- To be done: Present the items from the line containing "This screenshot has width=1396, height=746." through the end of the items, both included, as a two-column CSV with the headers request and location. Give one row per item, with its text and its answer each in a single quoted field and any line breaks changed to spaces.

- Dataset excerpts:
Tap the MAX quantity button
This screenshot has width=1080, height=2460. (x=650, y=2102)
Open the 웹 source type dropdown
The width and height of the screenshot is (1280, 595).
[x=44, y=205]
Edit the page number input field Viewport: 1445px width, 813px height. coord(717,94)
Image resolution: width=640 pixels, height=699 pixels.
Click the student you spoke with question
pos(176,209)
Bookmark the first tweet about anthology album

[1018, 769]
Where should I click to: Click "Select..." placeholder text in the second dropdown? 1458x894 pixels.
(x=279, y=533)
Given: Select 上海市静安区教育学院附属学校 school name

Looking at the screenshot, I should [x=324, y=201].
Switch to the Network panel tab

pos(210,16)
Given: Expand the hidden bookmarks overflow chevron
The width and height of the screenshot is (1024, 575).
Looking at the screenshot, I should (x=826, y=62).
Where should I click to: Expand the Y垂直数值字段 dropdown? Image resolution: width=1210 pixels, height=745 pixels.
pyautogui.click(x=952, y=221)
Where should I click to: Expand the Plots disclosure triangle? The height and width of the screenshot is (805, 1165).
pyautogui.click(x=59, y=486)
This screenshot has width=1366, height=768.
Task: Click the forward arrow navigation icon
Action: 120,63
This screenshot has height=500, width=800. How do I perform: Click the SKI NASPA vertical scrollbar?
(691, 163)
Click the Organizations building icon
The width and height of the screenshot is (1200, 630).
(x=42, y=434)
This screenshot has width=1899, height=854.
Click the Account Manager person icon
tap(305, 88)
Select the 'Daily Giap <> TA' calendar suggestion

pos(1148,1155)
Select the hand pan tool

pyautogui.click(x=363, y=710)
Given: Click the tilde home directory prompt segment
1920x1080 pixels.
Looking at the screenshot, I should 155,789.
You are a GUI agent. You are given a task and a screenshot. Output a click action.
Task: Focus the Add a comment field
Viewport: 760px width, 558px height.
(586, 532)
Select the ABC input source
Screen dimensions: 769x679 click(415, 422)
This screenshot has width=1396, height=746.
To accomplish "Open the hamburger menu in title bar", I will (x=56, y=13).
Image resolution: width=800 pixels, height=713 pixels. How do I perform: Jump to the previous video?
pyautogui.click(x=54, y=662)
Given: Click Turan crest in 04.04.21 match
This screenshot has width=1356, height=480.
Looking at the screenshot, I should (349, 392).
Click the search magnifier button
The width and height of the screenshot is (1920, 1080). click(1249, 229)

- Answer to the task:
request,location
"This screenshot has width=1396, height=746. To accomplish ""Open the hamburger menu in title bar"",","I will (x=56, y=13)."
"Image resolution: width=800 pixels, height=713 pixels. How do I perform: Jump to the previous video?","pyautogui.click(x=54, y=662)"
"Given: Click Turan crest in 04.04.21 match This screenshot has width=1356, height=480.","Looking at the screenshot, I should (349, 392)."
"Click the search magnifier button","The width and height of the screenshot is (1920, 1080). click(1249, 229)"